As she grew older, and her group with her, nothing changed; she was a wallflower. The other girls were all busy with important little appointments—“dates” they called them—Elsie had none. With the liveliest eagerness the others talked patteringly about things that were meaningless to her; and when she tried to talk that way, too, she failed shamefully. She tried to laugh with them, and as loudly as they did, when she had no idea what they were laughing about; and for a long time she failed to understand that usually they were laughing about nothing. On summer evenings the boys and girls clustered on other verandas, not hers; and, sitting alone, she would hear the distant frolicking and drifts of song. At dances for her sixteen and seventeen-year-old contemporaries, everything was as it had been when she was twelve. Even when her mother, guessing a little of the truth, tried to help her, and, in spite of failing health, worked hard at “entertaining” for Elsie, the entertaining failed of its object;—Elsie was not made “popular.”

“_Why_ not?” she had passionately asked herself a thousand times. “_Why_ do they despise me so?”

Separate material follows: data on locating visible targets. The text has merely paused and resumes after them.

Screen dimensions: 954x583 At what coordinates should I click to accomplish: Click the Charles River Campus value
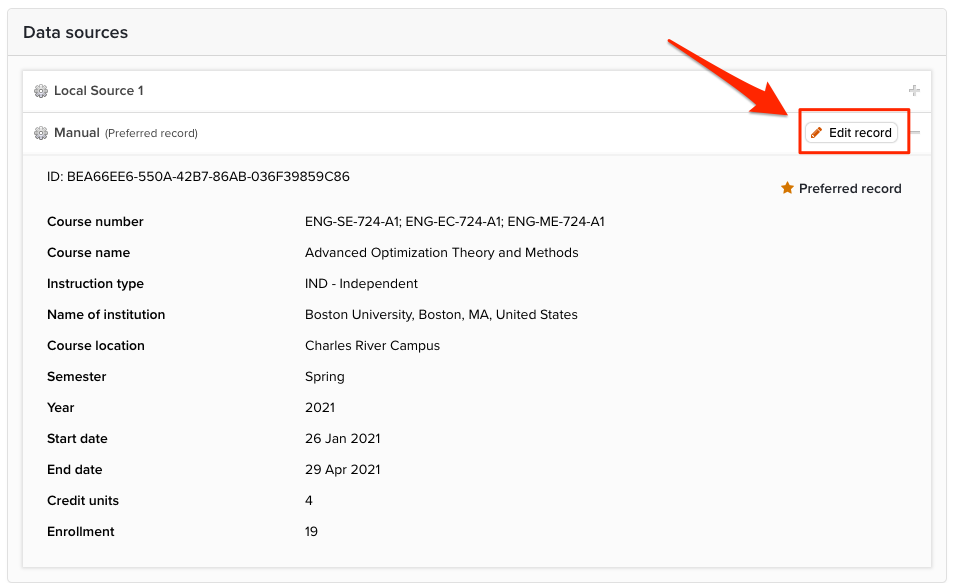tap(372, 346)
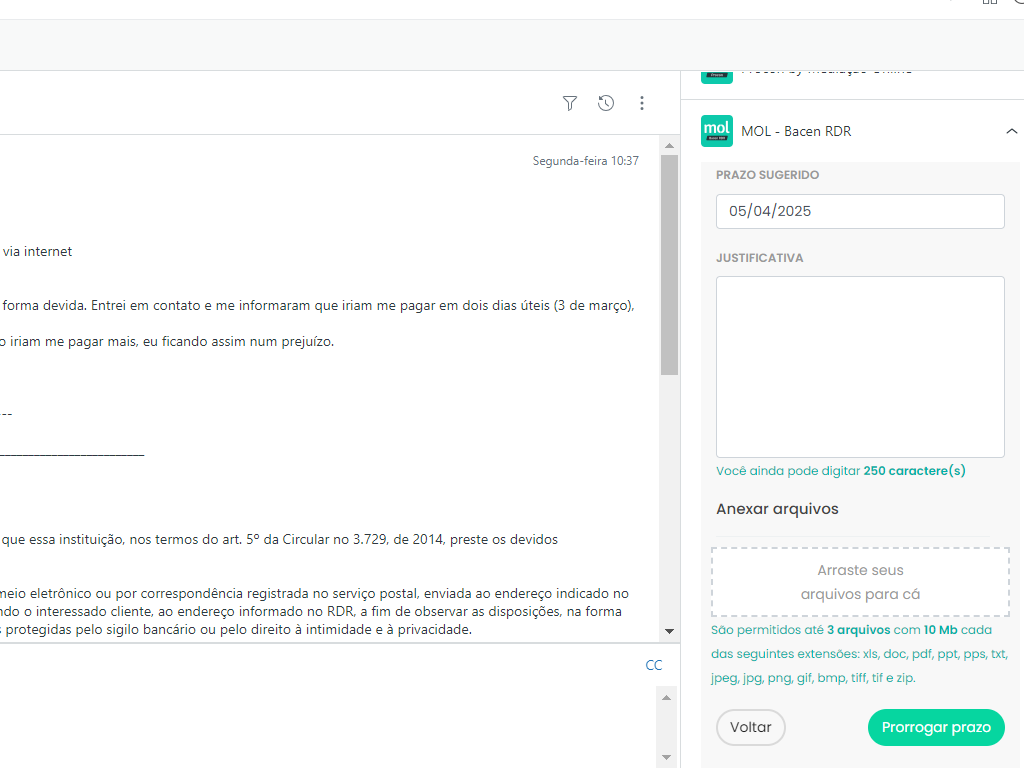
Task: Click the Prorrogar prazo button
Action: click(x=936, y=727)

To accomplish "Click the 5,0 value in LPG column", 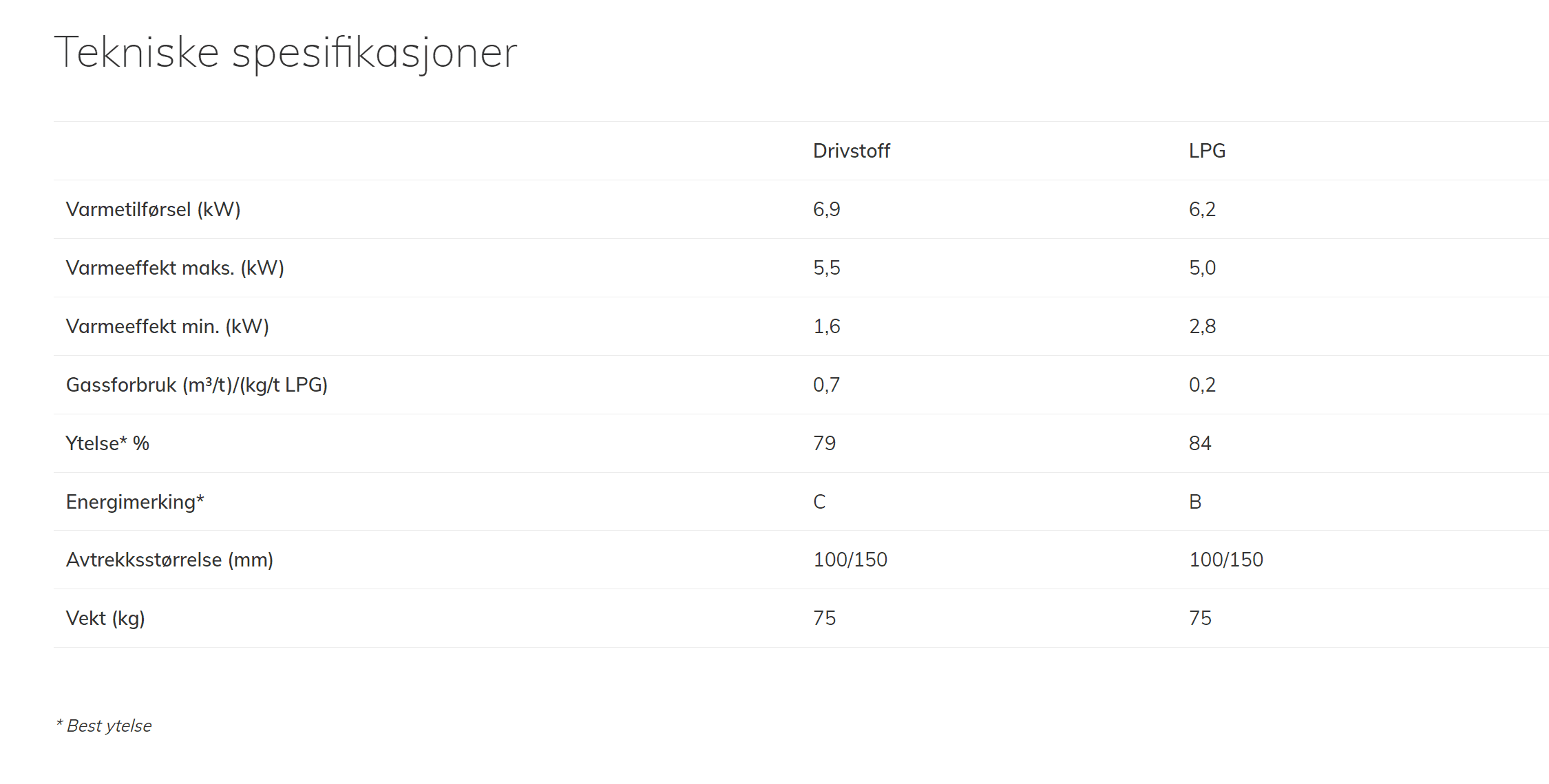I will [x=1202, y=268].
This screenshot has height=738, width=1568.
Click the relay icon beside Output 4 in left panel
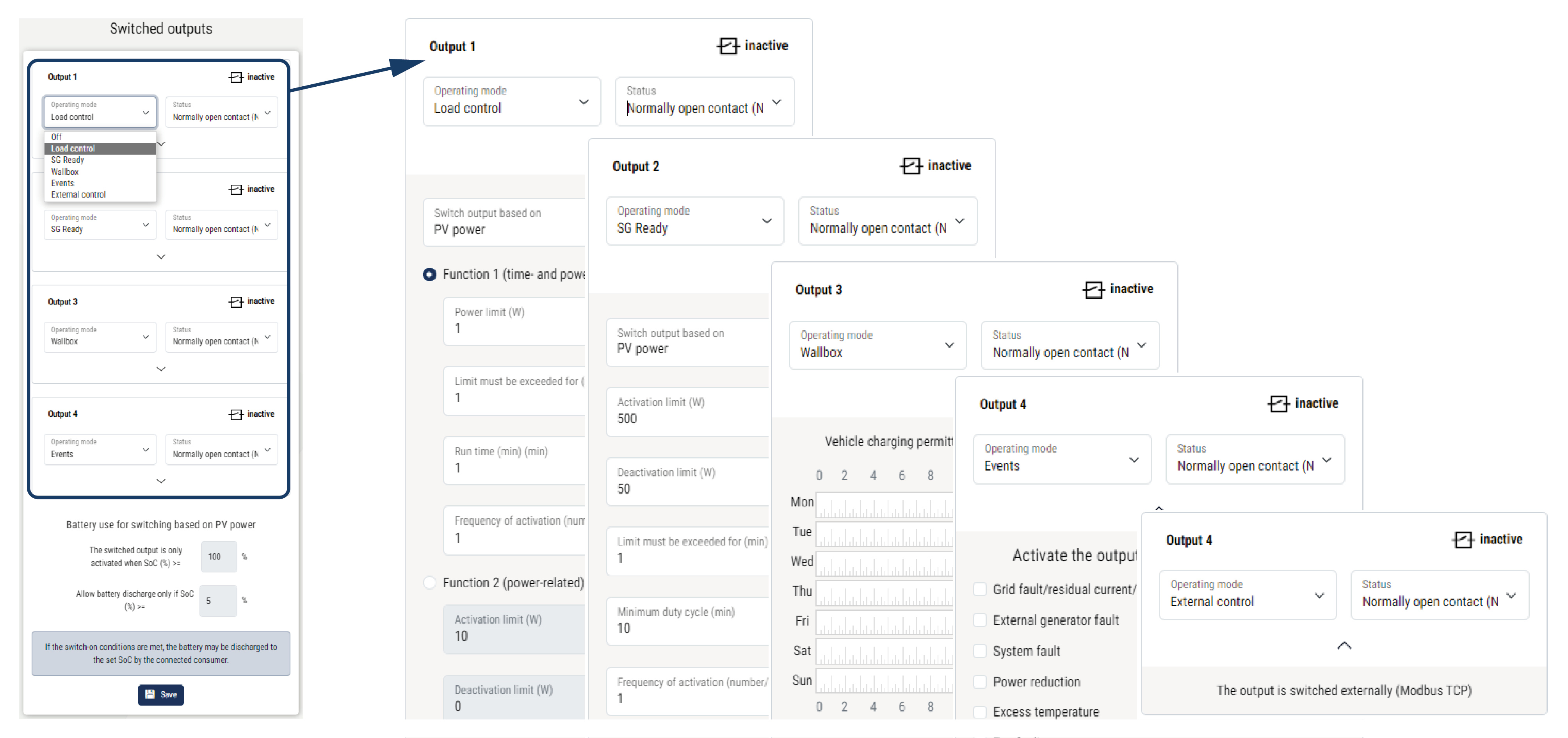(x=235, y=415)
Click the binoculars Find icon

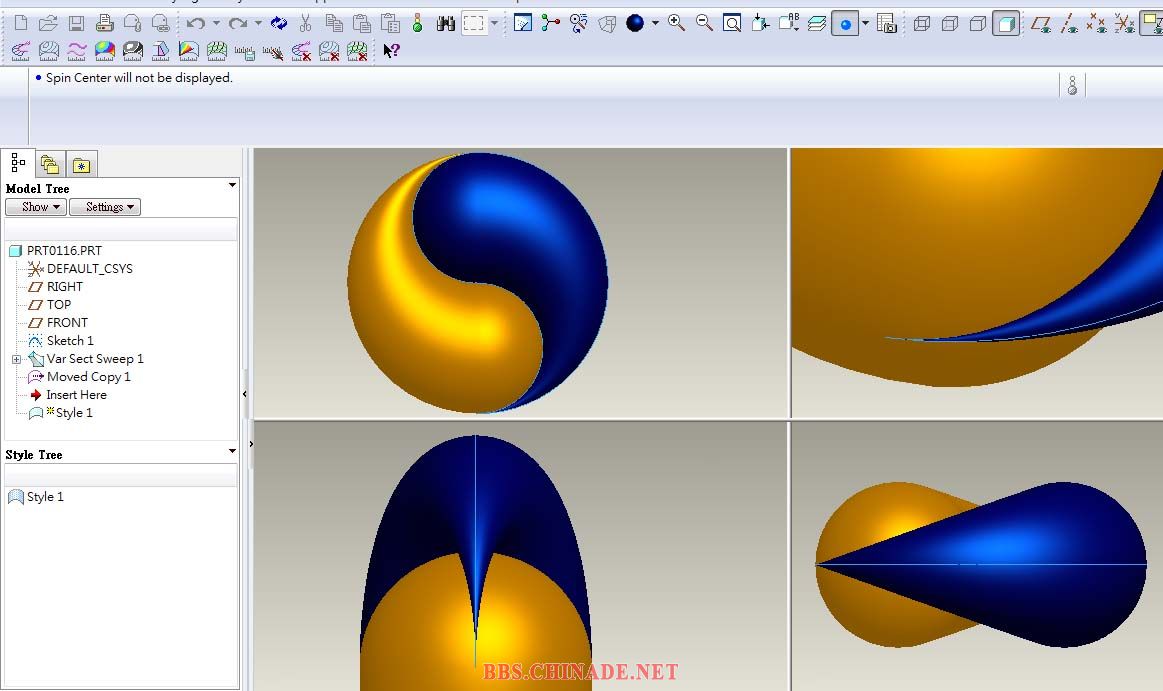[x=446, y=23]
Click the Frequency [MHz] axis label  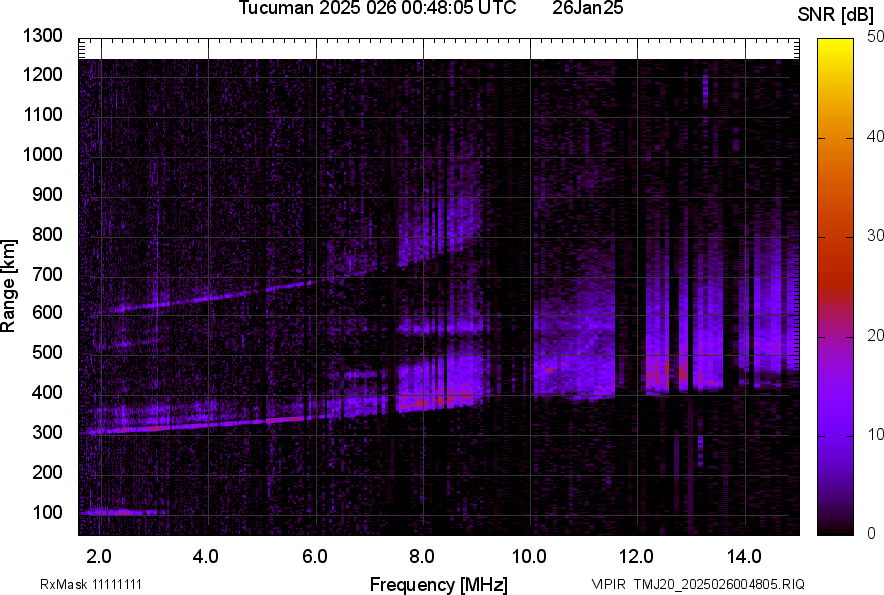coord(438,584)
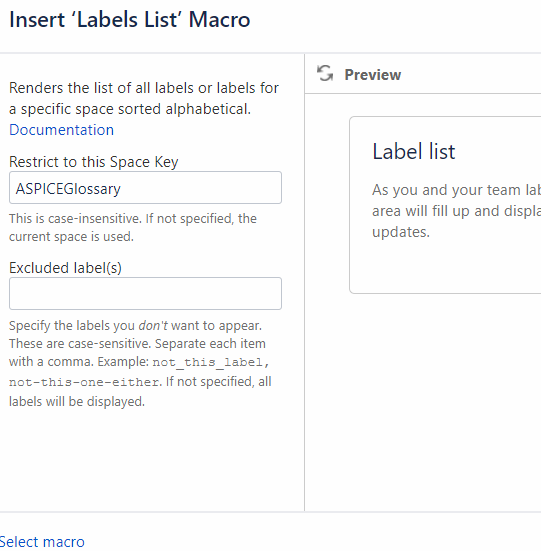This screenshot has width=541, height=551.
Task: Click the 'current space is used' hint line
Action: point(71,236)
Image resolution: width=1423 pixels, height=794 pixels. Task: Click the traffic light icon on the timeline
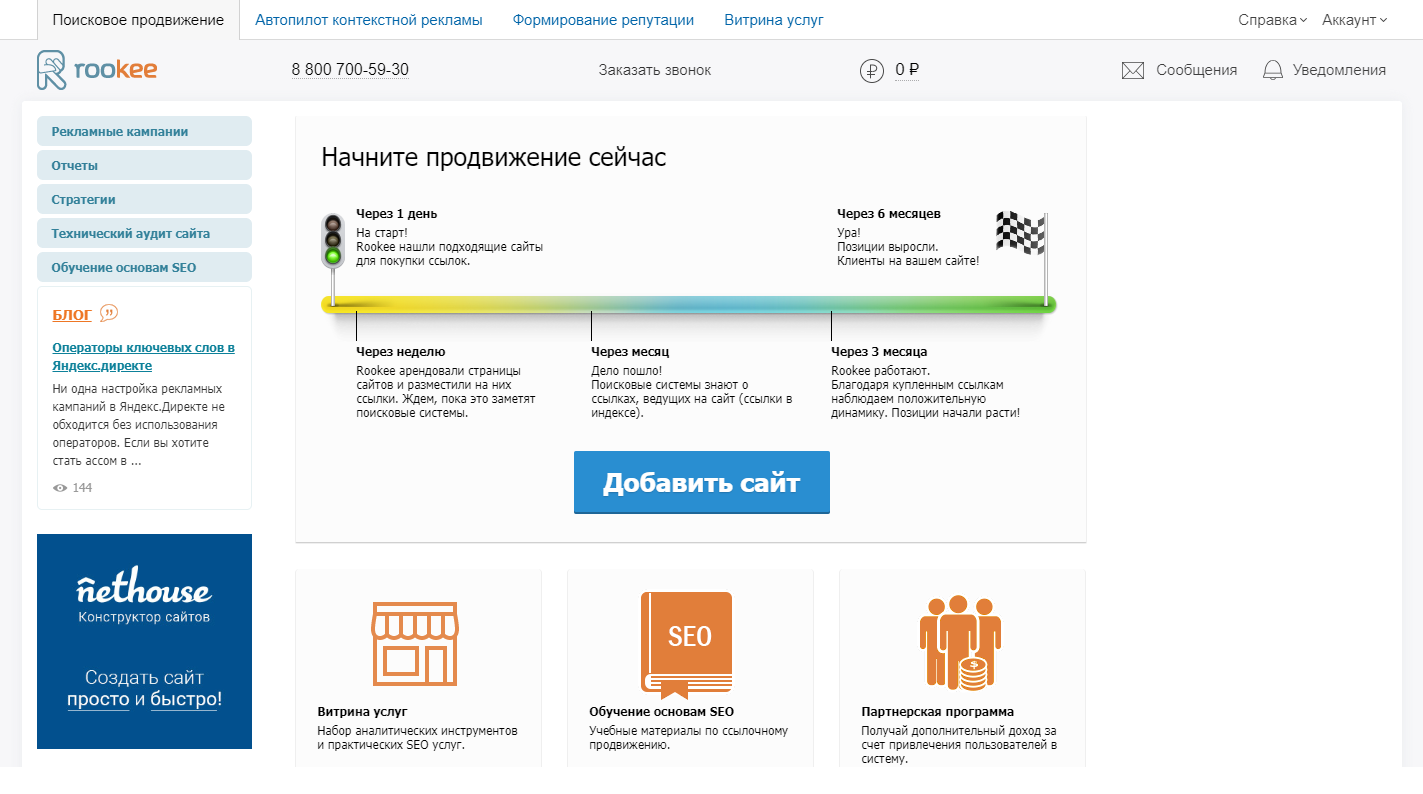332,240
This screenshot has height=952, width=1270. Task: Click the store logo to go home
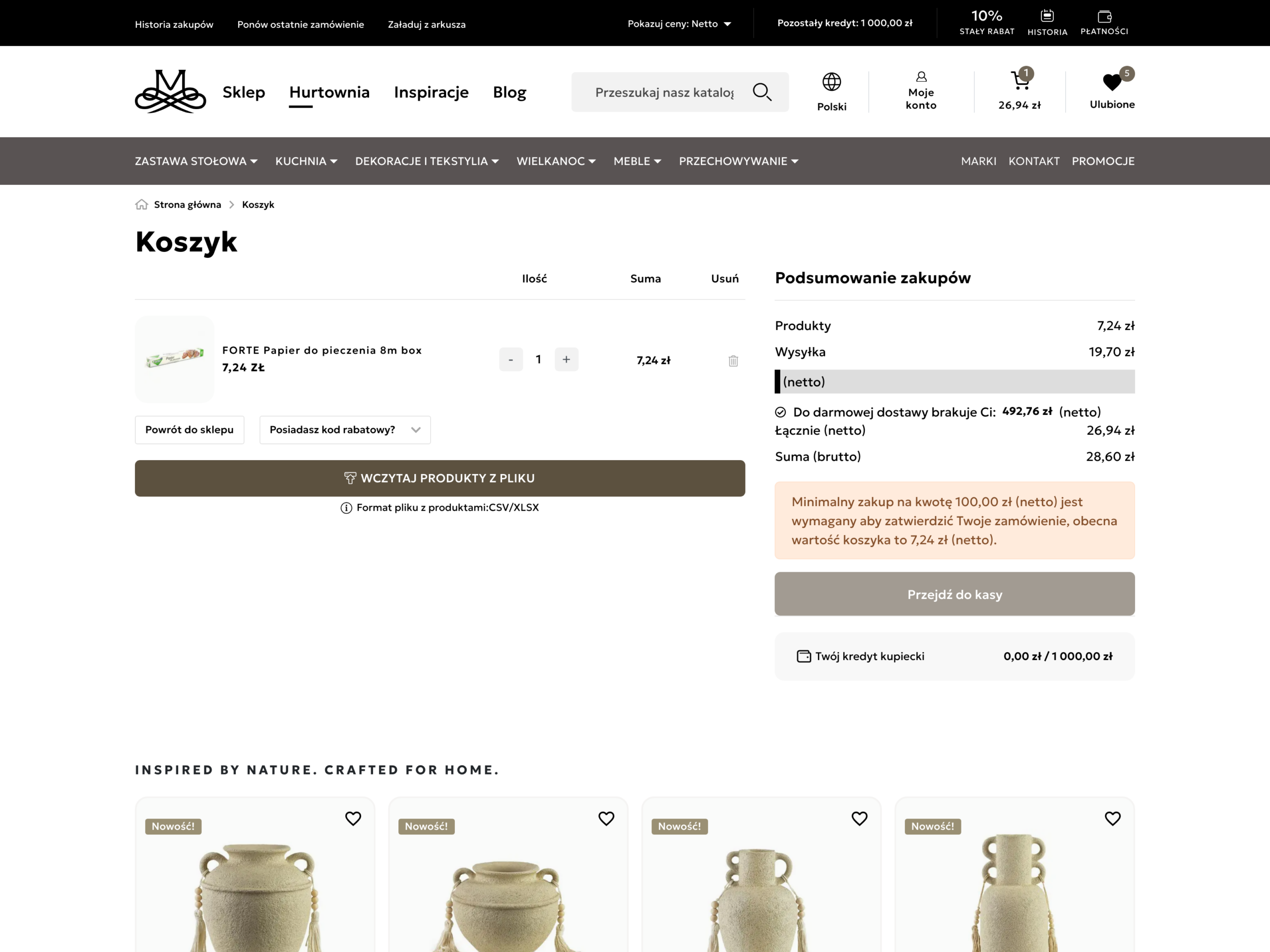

Yet she knew that they did not even despise her. At times they did despise one of their group, usually a girl; for it seems to be almost a necessity, in an intimate circle of young people, that from time to time there shall be a member whom the rest may privately denounce, and in gatherings vent their wit upon more or less openly.

During the greater part of her seventeenth year the dashing Mamie Ford had been in this unfortunate position without any obvious cause. The others were constantly busy “talking” about her, finding new faults or absurdities in her; snubbing her and playing derisive practical jokes upon her—for it is true that youth is cruel; self-interest takes up so much room. Elsie envied her, for at least Mamie was in the thick of things; and the centre of the stew. That was better than being a mere left-outer, Elsie thought; and Mamie fought, too, and had her own small faction, whereas a left-outer has nothing to fight except the vacancy in which she dwells—a dreary battling. Mamie’s unpopularity passed, for no better reason than it had arrived;—she was now, at nineteen, the very queen of the roost, and Elsie, wondering why, could only conclude that it was because Mamie made so much noise.

Elsie had long ago perceived that, of the girls she knew, those who made the loudest and most frequent noises signifying excitement and hilarity were the ones about whom the boys and, consequently, the other girls, most busily grouped themselves. Naturally, the simple males went where vivacious sound and gesture promised merriment; and of course, too, a crowd naturally gathers where something seems to be happening. So far as Elsie could see, the whole art of general social intercourse seemed to rest on an ability to make something appear to be happening where nothing really was happening.

What had always most perplexed her was that the proper method of doing this seemed to be the simplest thing in the world, and was, nevertheless, in her own hands an invariable failure. She had watched Mamie Ford at dances and at dinners where Mamie was the life of the party, and she observed that in addition to shouting over every nothing and laughing ecstatically without the necessity of being inspired by any detectable humour, Mamie always offered every possible evidence—flushed face, sparkling eyes, and unending gesticulations—that she was having a genuinely uproarious “good time” herself. Elsie had tried it; she had tried it until her face ached; but she remained only an echo outside the walls. Nobody paid any attention to her.

Therefore she had no resource but to infer what she had inferred to-day, when the merry impromptu party whirled away without a thought of including her, and when Paul Reamer had so carelessly evaded her urgency—her shameless urgency, as she thought, weeping upon her coverlet. This inference of hers could be only that she had some mysterious ugliness, some strange stupidity, and it was this she sought in her mirror, as she had sought it before. It evaded her as it always did; but she knew it must be there.

“What is _wrong_ about me?” she murmured, tasting upon her lips the bitter salt of that inquiry. “They couldn’t always treat me like this unless there’s _something_ wrong about me.”